WORK INSTRUCTION: The lines of the records that include "Class" should all be copied.

====== INPUT DATA ======

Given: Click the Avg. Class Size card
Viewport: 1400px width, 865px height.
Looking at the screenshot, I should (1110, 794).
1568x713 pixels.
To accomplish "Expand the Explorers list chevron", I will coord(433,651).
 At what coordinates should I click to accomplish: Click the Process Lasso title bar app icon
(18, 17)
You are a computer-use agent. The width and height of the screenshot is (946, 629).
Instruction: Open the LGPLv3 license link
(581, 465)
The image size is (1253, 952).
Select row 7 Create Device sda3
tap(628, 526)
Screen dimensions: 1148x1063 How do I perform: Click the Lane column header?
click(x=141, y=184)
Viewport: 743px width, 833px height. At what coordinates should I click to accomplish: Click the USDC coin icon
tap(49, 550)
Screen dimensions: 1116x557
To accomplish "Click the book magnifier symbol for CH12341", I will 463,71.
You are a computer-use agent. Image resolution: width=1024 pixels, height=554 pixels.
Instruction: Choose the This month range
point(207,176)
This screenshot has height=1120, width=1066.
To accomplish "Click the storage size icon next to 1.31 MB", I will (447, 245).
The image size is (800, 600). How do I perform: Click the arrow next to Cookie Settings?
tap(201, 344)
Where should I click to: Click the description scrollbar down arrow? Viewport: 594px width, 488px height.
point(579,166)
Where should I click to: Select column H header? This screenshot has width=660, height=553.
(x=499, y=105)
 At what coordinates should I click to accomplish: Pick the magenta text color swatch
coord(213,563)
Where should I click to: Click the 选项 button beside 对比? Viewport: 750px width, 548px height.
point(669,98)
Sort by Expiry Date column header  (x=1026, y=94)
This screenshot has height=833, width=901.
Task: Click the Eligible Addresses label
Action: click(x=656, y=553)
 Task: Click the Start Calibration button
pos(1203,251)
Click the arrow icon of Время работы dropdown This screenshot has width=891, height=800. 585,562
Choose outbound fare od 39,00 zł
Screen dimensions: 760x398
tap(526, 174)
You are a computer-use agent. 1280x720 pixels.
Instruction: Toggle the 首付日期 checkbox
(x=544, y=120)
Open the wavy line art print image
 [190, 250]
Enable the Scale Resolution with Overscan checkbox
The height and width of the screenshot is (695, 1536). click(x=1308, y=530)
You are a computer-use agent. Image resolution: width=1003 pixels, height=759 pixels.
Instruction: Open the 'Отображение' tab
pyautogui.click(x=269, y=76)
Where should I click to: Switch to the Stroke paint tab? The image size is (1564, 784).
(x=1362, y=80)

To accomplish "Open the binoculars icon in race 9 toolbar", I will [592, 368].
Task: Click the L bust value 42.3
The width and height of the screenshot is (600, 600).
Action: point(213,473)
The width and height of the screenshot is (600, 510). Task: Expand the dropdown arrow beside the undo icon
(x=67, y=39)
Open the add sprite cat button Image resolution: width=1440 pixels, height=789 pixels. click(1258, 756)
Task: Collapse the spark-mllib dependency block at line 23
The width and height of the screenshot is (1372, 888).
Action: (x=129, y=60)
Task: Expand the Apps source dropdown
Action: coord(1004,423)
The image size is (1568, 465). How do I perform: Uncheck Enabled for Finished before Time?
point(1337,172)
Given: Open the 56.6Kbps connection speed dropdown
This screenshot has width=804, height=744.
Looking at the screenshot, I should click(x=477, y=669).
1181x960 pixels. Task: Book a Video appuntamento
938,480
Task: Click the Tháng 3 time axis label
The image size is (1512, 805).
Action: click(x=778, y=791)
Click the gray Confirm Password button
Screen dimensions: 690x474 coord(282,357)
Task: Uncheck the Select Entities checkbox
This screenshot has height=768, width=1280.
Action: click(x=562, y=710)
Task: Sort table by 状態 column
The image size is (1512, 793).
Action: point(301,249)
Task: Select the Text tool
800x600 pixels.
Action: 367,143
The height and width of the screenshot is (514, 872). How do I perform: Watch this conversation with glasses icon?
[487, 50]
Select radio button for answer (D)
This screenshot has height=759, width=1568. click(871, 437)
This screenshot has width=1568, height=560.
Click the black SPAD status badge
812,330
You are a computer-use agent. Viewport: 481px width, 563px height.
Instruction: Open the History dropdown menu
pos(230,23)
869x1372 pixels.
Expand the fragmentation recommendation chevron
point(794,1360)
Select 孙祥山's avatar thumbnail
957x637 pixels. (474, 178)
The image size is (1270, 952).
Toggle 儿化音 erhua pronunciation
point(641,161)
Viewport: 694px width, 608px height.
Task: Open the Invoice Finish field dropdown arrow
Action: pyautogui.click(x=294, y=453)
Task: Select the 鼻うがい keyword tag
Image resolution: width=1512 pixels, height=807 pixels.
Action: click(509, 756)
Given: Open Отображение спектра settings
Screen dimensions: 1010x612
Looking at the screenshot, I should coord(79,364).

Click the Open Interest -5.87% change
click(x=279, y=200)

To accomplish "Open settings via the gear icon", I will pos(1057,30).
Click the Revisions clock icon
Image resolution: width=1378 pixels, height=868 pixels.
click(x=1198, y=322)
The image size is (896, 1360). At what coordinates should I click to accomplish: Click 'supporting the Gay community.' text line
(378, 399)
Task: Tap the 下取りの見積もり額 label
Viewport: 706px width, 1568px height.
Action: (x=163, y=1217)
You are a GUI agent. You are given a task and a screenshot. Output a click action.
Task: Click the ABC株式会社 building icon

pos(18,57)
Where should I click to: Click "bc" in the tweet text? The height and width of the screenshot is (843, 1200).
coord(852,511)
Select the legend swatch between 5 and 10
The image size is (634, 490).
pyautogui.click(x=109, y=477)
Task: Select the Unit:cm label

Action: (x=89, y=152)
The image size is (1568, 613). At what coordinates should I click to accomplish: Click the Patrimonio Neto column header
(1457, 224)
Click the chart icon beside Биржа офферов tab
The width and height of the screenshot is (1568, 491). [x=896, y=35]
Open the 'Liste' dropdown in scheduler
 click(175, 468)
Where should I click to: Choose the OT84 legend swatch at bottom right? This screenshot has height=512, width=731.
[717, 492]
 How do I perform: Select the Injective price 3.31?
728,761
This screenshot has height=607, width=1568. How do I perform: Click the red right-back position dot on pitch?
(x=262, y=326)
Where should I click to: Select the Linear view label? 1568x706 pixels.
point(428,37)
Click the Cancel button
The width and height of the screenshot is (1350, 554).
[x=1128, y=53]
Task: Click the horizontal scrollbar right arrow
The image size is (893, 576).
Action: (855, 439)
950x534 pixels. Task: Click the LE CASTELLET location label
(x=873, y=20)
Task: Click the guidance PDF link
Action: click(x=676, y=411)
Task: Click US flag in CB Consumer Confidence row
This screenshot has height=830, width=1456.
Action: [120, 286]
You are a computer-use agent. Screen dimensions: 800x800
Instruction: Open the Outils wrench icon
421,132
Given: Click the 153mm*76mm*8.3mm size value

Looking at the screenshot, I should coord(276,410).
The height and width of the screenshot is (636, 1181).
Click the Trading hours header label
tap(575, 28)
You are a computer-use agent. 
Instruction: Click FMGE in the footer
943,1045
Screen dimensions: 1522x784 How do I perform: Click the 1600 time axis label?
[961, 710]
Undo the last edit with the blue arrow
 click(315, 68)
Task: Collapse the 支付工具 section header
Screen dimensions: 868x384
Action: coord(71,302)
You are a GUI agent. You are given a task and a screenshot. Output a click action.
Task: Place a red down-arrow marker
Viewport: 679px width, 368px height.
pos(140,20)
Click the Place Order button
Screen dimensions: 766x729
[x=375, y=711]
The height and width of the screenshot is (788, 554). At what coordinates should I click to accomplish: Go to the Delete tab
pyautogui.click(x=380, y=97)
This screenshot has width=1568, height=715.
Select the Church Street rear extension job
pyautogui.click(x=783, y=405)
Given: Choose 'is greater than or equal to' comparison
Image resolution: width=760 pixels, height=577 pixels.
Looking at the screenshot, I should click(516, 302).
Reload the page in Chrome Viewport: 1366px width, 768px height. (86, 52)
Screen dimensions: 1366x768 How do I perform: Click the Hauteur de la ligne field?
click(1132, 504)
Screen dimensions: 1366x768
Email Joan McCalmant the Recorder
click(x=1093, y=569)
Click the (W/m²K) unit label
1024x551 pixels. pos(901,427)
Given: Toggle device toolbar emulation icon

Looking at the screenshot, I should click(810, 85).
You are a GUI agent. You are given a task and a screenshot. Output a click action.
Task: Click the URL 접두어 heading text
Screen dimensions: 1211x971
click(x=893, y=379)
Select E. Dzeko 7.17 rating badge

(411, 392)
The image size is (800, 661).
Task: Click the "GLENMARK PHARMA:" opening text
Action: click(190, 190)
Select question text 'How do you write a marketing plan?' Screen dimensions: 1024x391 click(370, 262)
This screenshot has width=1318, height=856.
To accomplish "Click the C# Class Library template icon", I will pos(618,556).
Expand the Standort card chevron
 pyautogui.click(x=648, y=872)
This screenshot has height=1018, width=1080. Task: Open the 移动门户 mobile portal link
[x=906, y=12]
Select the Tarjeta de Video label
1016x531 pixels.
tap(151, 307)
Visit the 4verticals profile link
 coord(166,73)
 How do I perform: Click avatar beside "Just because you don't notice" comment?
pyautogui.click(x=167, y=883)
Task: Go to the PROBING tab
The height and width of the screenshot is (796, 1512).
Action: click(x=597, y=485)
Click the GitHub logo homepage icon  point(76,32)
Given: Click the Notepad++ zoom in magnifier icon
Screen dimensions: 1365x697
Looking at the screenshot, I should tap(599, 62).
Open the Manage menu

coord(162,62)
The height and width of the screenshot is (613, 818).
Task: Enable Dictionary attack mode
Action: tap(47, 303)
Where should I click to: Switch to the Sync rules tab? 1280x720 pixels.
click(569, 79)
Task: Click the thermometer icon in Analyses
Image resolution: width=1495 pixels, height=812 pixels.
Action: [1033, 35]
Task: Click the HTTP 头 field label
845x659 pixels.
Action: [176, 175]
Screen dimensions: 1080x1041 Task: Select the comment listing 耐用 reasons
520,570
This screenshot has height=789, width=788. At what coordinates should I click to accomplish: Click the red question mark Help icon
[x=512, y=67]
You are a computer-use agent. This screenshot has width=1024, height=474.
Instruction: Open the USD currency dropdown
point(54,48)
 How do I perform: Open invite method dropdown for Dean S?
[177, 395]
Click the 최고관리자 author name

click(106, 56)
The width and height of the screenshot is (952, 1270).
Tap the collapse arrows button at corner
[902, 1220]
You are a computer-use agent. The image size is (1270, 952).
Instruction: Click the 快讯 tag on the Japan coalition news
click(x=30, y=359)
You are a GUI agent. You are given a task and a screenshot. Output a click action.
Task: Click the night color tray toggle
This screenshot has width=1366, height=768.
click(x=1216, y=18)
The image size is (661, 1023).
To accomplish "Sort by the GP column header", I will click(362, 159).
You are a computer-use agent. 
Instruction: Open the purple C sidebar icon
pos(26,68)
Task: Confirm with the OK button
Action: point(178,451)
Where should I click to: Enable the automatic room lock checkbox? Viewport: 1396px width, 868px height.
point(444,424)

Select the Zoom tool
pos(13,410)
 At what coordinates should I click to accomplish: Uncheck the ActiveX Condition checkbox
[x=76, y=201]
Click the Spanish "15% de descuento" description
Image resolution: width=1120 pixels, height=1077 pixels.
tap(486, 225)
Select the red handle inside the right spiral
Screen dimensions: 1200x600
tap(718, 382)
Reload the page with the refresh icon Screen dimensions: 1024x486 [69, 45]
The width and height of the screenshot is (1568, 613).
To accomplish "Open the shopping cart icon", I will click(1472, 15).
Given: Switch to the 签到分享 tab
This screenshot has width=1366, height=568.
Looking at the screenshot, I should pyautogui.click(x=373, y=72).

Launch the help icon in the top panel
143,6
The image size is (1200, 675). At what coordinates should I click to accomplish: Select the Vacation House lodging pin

======

ANSWER SPACE:
Given: Click the Avg. Class Size card
To accomplish "Click the C# Class Library template icon", I will pos(618,556).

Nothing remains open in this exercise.